Define a one-to-one function $\phi: G \to S_G$ such that $\phi(xy)=\phi(x) \phi(y)$ for all $x,y \in G$. For $x \in G$, let $\lambda_x: G \to G$ be defined by $\lambda_x (g) = xg$ for all $g \in G$. The equation $\lambda_x (x^{-1} c) = x(x^{-1} c) = c$ for all $c \in G$ shows that $\lambda_x$ maps $G$ onto $G$. If $\lambda_x (a) = \lambda_x (b)$, then $xa=xb$ so $a=b$ by cancellation. Thus $\lambda_x$ is also one to one, and is a permutation of $G$. We now define $\phi: G \to S_G$ by defining $\phi(x) = \lambda_x$ for all $x \in G$.

To show that $\phi$ is one to one, suppose that $\phi(x) = \phi(y)$. Then $\lambda_x = \lambda_y$ as functions mapping $G$ into $G$. In particular $\lambda_x (e) = \lambda_y (e)$, so $xe=ye$ and $x=y$. Thus $\phi$ is one to one. It only remains to show that $\phi(xy) = \phi(x) \phi(y)$, that is, that $\phi_{xy} = \lambda_x \lambda_y$. Now for any $g \in G$, we have $\lambda_{xy} (g) = (xy)g$. Permutation multiplication is function composition, so $(\lambda_x \lambda_y)(g) = \lambda_x (\lambda_y (g)) = \lambda_x (yg) = x(yg)$. Thus by associativity, $\lambda_{xy} = \lambda_x \lambda_y$.

1). When we prove that $\phi$ is one to one why we only consider the case when argument of $\lambda_x$ is $e$? Why don't we consider all cases? Of course there is nothing special, for example: $\lambda_x (a) = \lambda_y (a)$, so $xa=ya$ and again $x=y$, but still...

2). Can someone prove that $\phi$ is onto? Before the theorem there is a lemma:

Let $G$ and $G'$ be groups and let $\phi : G \rightarrow G'$ be a one-to-one function such that $\phi(xy) = \phi(x) \phi(y)$ for all $x, y \in G$. Then $\phi[G]$ is a subgroup of $G'$ and $\phi$ provides an isomorphism of $G$ with $\phi[G]$.

This lemma is being used in proof, but I don't really understand it. Is there any way to prove the theorem without using this lemma? I think we only need to prove that $\phi$ is onto.

Answer 1

Let's examine Cayley's Theorem at a high level. The statement of the theorem is that every group is isomorphic to some subgroup of a Symmetry group ($\text{Sym}(G)$ in particular). The proof here actually tells you that when $G$ acts on itself by left multiplication, there exists an injective homomorphism $\phi : G \to \text{Sym}(G)$. The $\lambda_{x}$ functions are the permutations associated with $G$. That is, the action of $G$ on itself by left multiplication simply permutes the elements of $G$. Thinking of actions as permutations is a very helpful and useful mentality.

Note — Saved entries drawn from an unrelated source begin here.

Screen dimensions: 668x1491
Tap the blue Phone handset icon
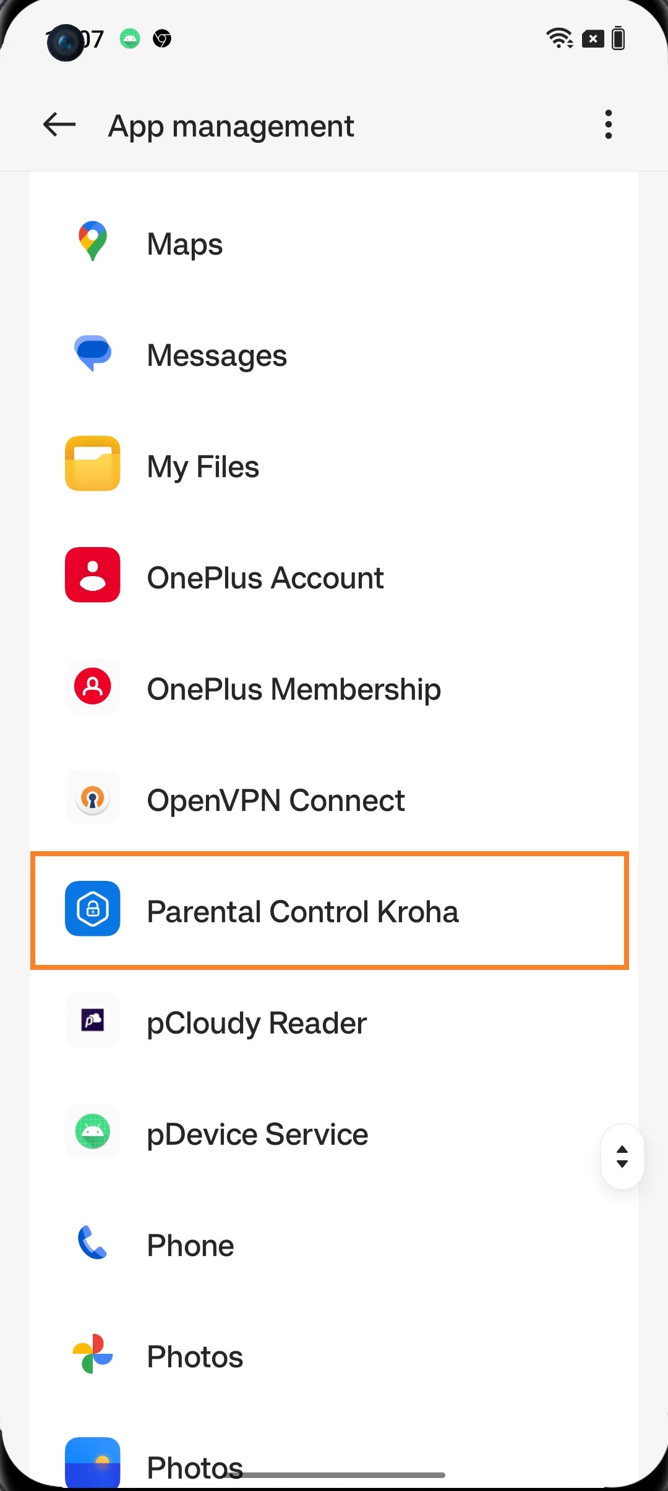tap(93, 1243)
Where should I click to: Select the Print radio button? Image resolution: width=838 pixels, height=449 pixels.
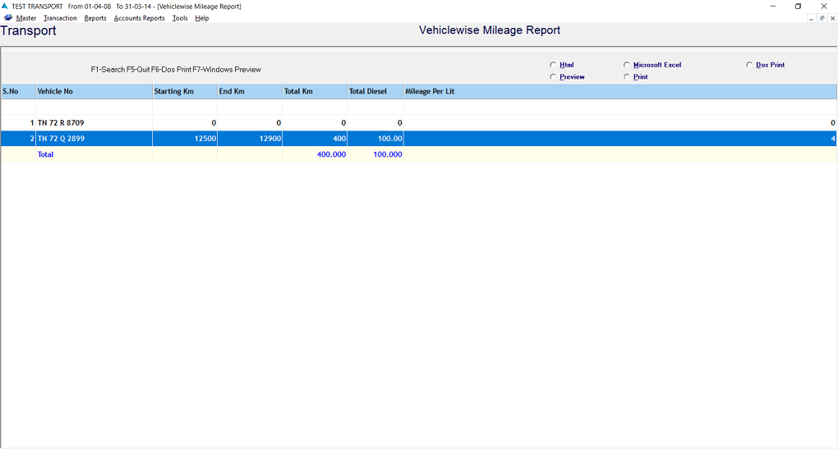[x=627, y=77]
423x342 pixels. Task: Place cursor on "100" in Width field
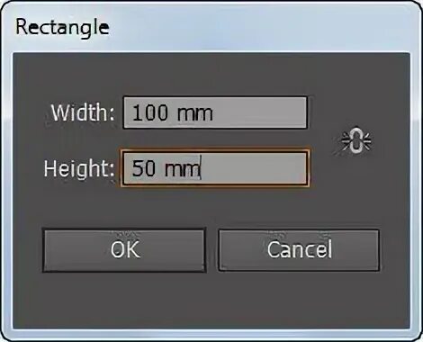[150, 113]
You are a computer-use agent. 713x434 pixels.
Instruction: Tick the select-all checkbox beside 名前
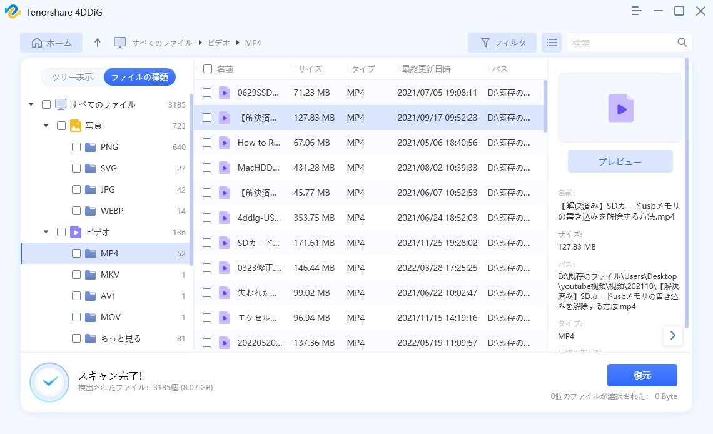(x=207, y=69)
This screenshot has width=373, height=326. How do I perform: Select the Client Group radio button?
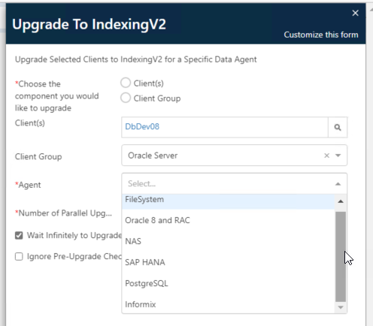click(x=126, y=98)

The map of $x \mapsto \lambda_{x}$ is injective by the cancellation property of groups. Suppose $\lambda_{x} = \lambda_{y}$. Then $xg = yg$ for any $g \in G$. If $g \neq e$, we simply multiply both sides by $g^{-1}$ to obtain that $x = y$. Considering $xe = ye$ makes life easier.

Note that $\phi$ is usually not surjective. The lemma you are quoting is the First Isomorphism Theorem in disguise. Do you see why $\phi[G] \leq G^{\prime}$? Apply the subgroup test. Is $e_{G^{\prime}} \in \phi[G]$? Is $\phi[G]$ closed under the operation of $G^{\prime}$? Is $\phi[G]$ closed under inverses? These properties all follow from the fact that $\phi$ is a homomorphism. Take some time to attempt this lemma. It's a good exercise, and the fact that $\phi[G] \leq G^{\prime}$ is very important.

In the proof of Cayley's Theorem, we use the fact that $G \cong \phi[G]$ to deduce that $G$ is indeed a subgroup of $\text{Sym}(G)$.

Note: Every group action exhibits a permutation representation. If we are careful in stating Cayley's Theorem, we can get this added result with really no extra work.

Theorem: Let $G$ be a group acting on the set $A$. Then there exists a homomorphism $\phi : G \to \text{Sym}(A)$.

Here, we map $\phi(x) = \lambda_{x}$ again, though this map need not be injective unless the action is faithful (this is precisely the definition of a faithful action). The First Isomorphism Theorem gives us that $G/\text{ker}(\phi) \cong \phi(G)$. When $\phi$ is injective, $\text{ker}(\phi) = \{e_{G}\}$.